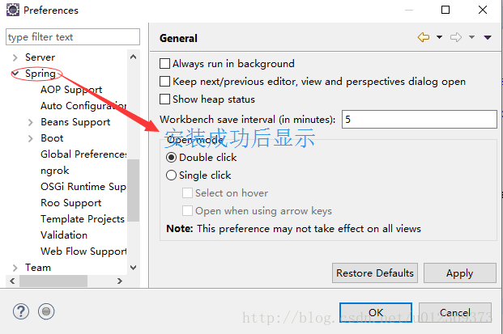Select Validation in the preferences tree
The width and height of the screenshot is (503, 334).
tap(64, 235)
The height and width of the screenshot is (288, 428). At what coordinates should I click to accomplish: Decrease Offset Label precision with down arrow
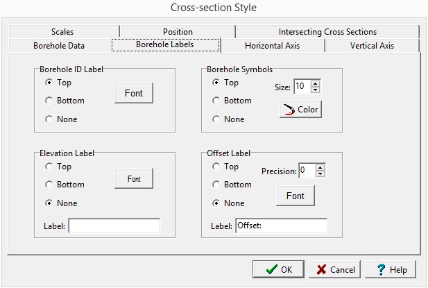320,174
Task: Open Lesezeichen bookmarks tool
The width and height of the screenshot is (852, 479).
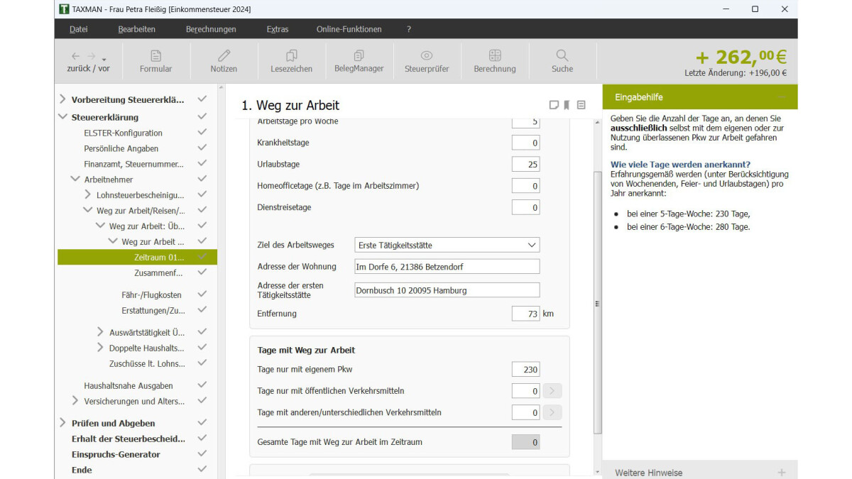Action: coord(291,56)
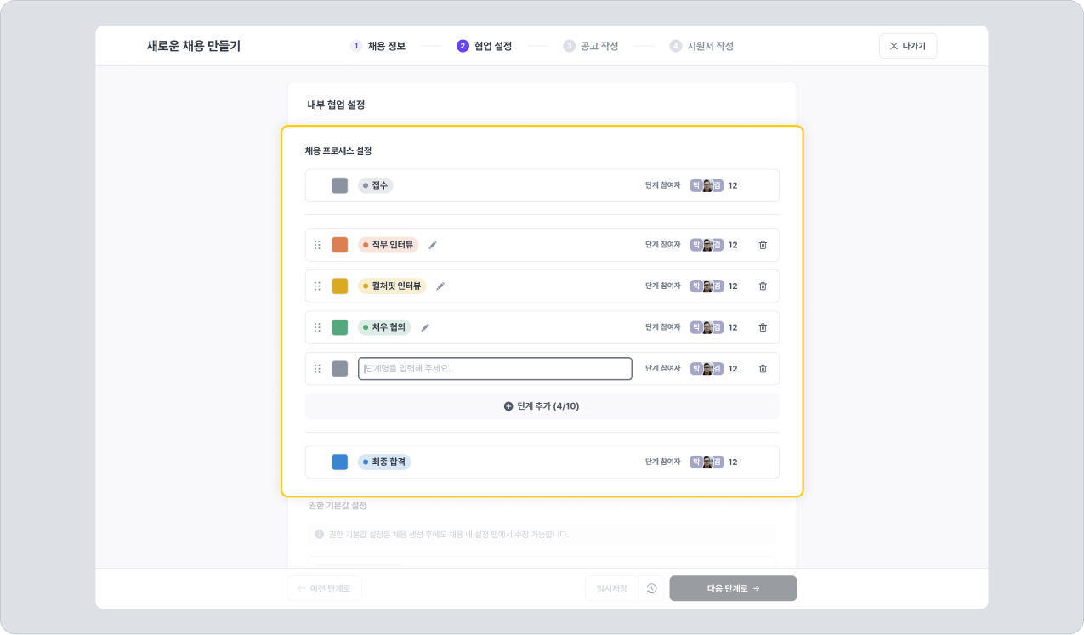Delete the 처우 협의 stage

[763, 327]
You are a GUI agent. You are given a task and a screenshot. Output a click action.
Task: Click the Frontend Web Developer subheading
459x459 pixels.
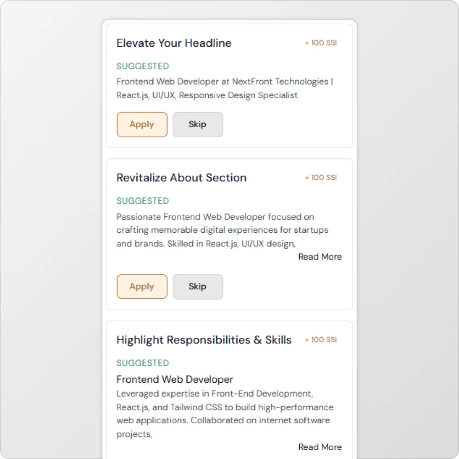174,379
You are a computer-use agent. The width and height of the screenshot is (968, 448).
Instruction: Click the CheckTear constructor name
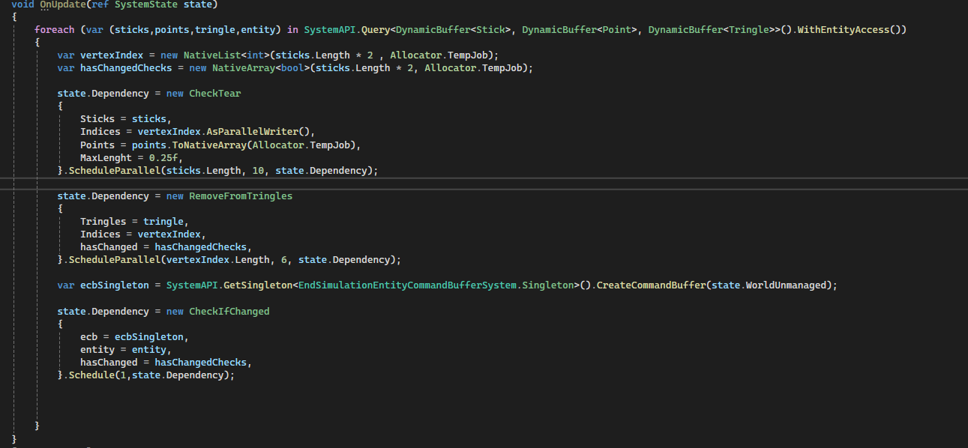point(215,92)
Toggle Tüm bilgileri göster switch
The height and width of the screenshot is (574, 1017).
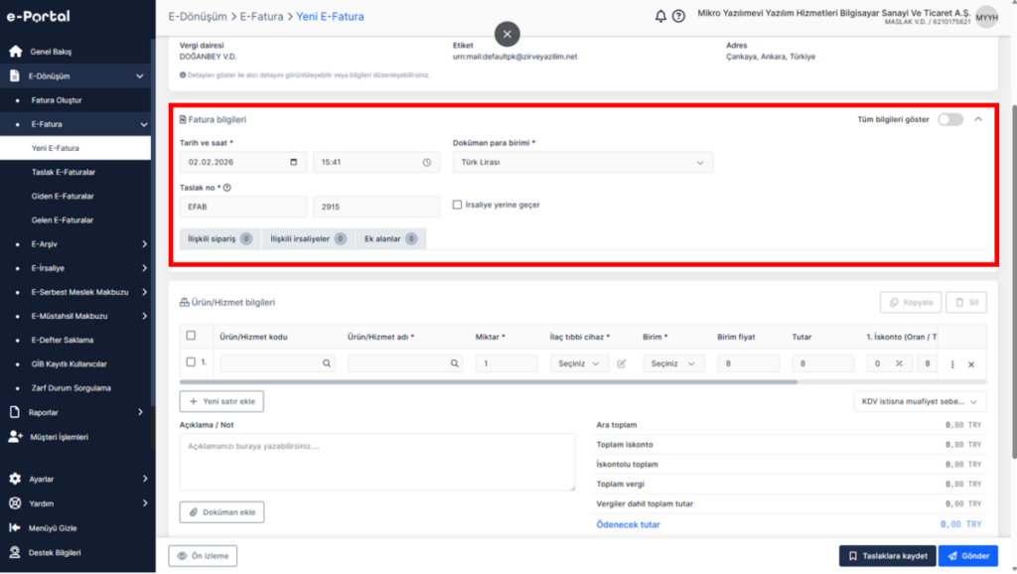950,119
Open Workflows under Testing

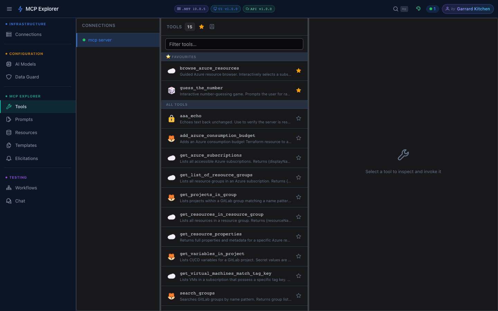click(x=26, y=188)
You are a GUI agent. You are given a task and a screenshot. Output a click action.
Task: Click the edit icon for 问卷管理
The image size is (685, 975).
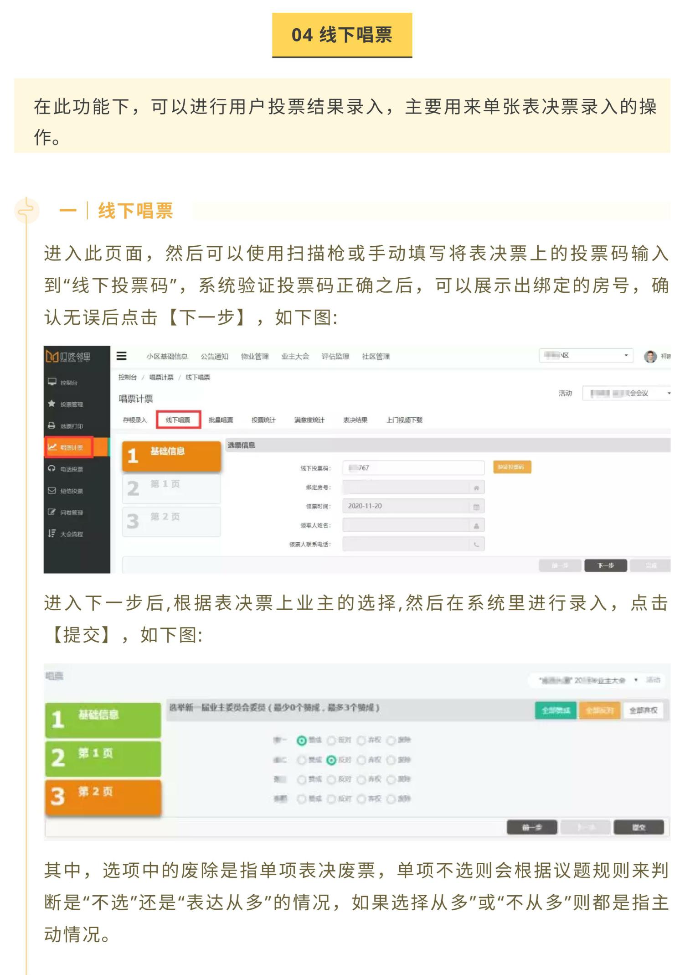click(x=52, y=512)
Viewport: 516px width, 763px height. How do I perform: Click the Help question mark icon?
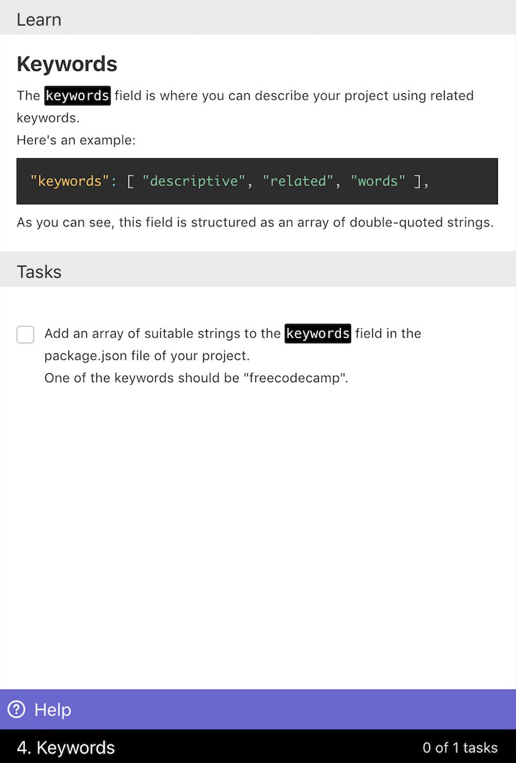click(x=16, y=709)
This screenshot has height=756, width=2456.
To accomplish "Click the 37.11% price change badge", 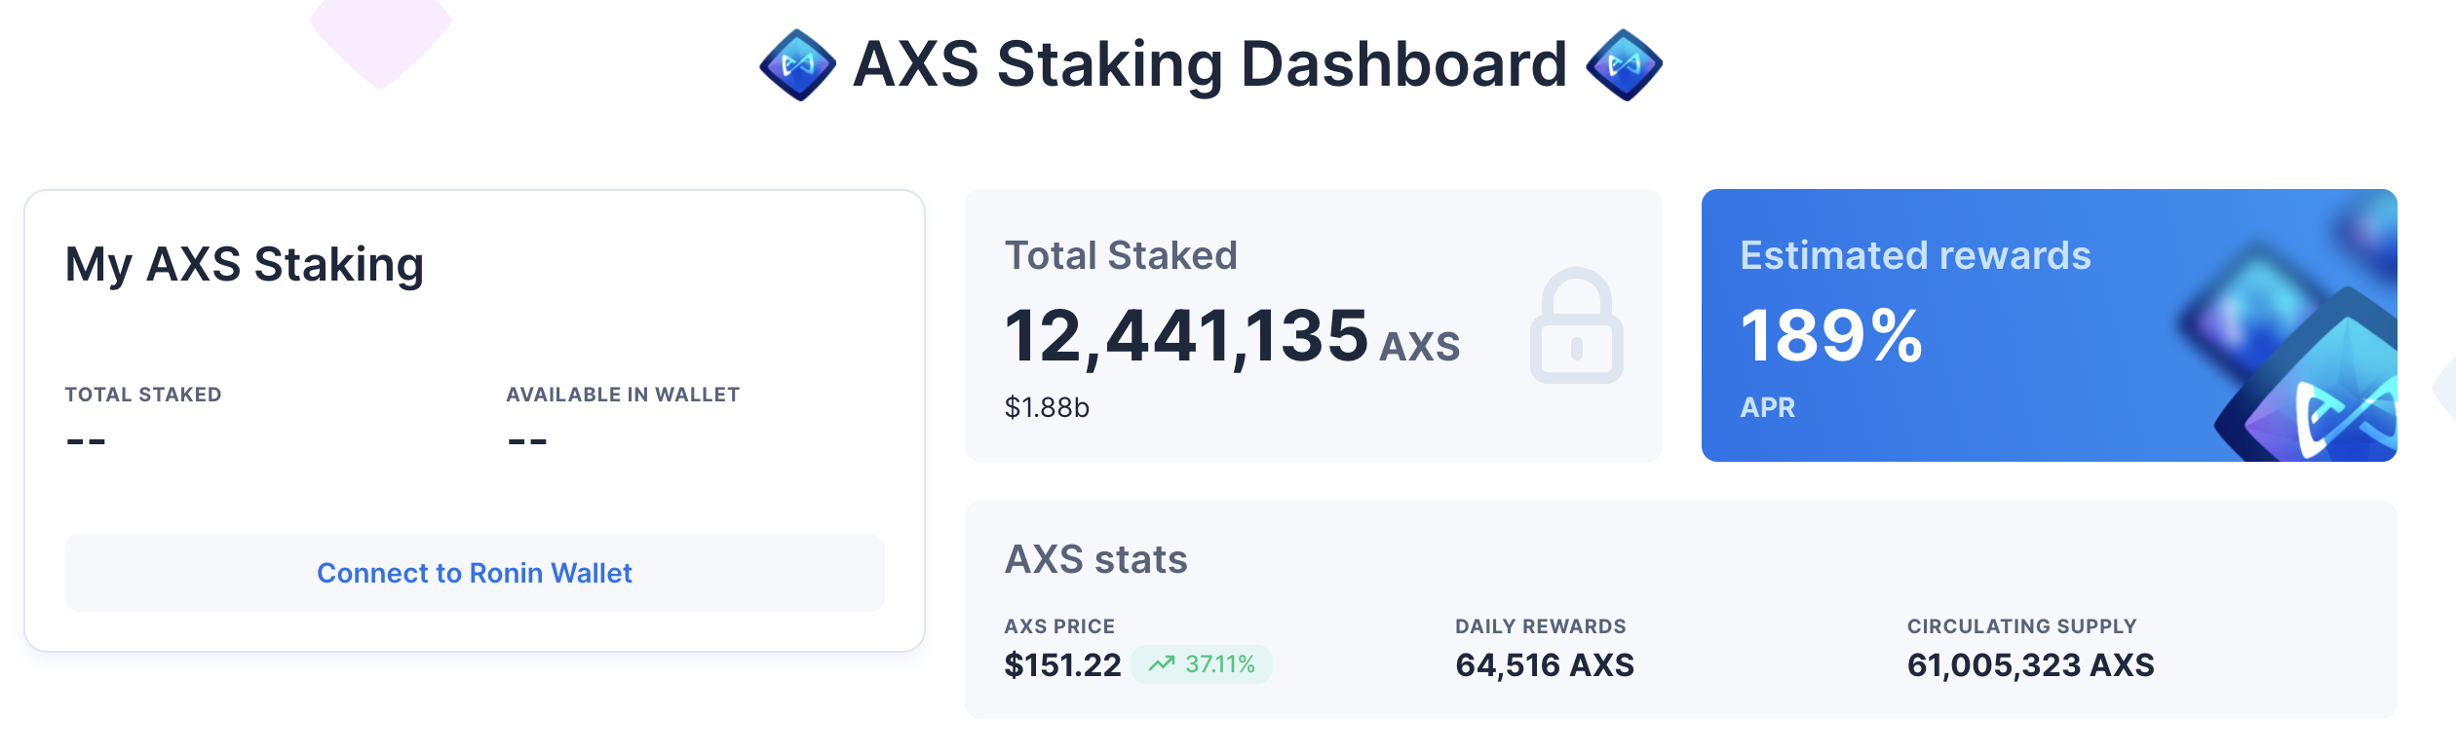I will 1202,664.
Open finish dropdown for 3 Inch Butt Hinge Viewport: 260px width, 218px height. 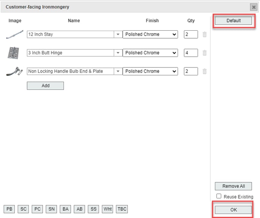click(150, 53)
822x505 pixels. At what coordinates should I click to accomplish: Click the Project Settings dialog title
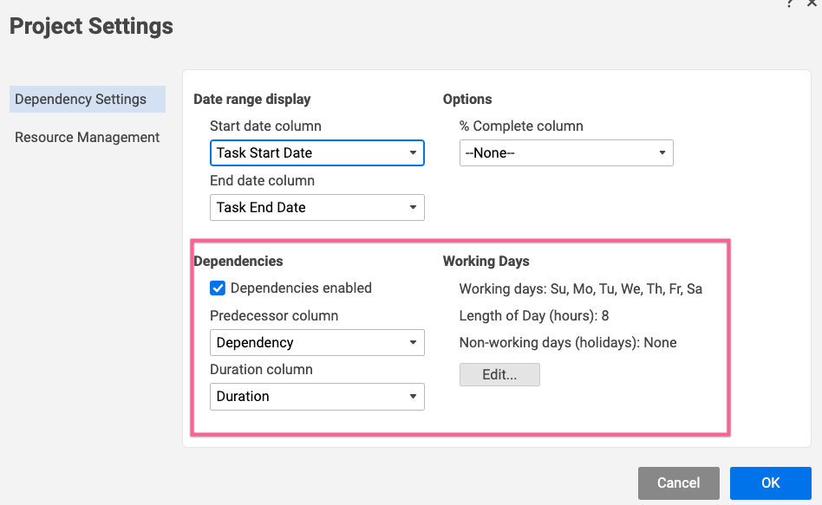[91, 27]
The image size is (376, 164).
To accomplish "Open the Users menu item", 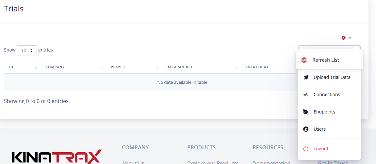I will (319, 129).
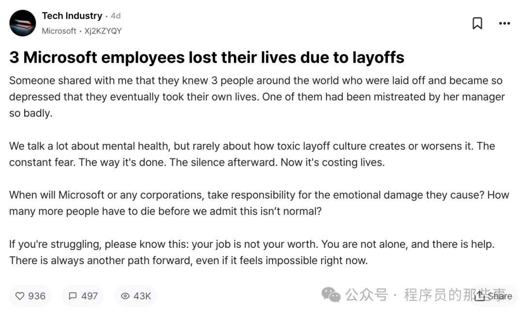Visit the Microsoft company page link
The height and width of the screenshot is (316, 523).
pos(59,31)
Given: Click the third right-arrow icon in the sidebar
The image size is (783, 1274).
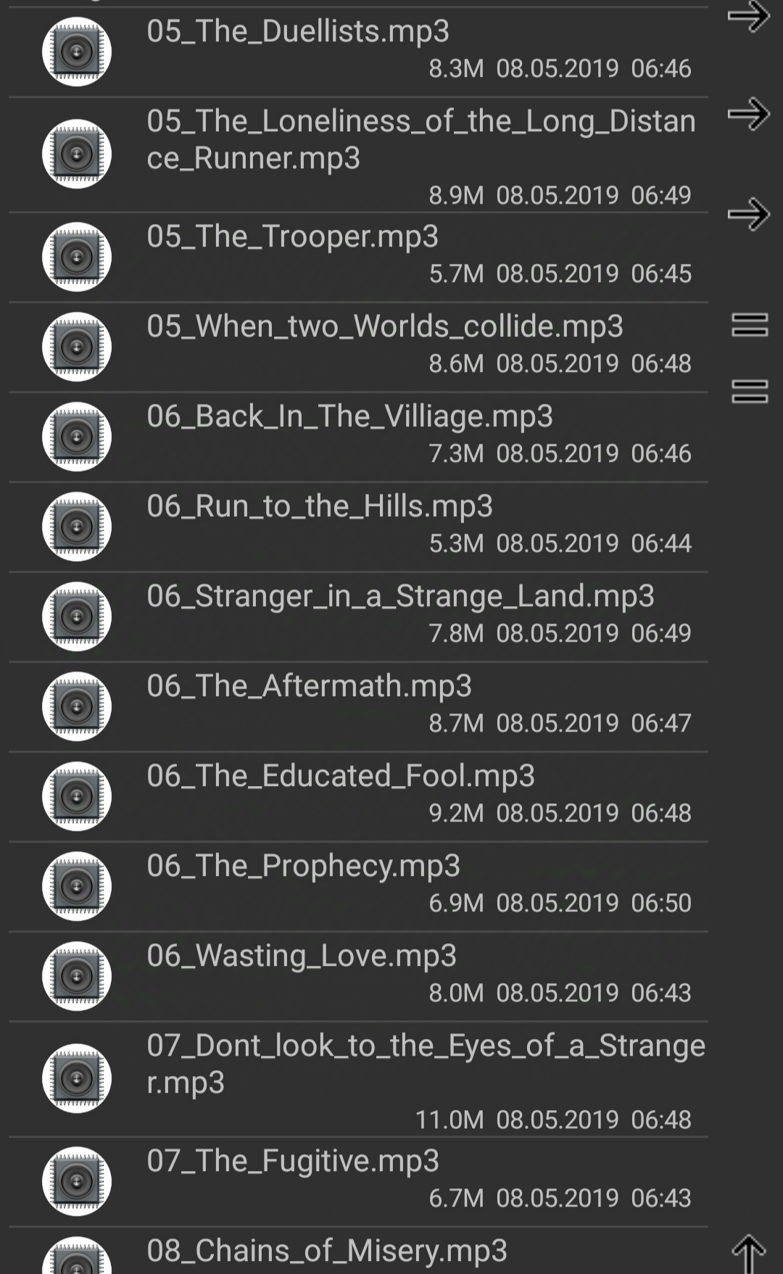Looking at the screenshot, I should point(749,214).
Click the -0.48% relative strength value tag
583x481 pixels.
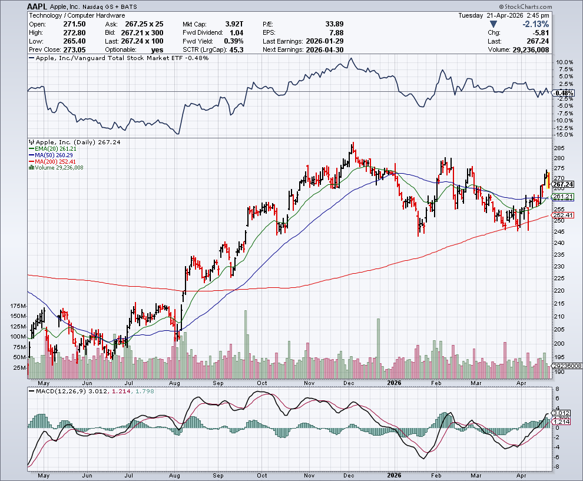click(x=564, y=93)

::::

PROBLEM STATEMENT:
Precisely the lines from the one containing "Click the -0.48% relative strength value tag" to the end of the data above, both included, should be printed; leave the pictures out.

OUTPUT FOR THIS TASK:
Click the -0.48% relative strength value tag
583x481 pixels.
click(x=564, y=93)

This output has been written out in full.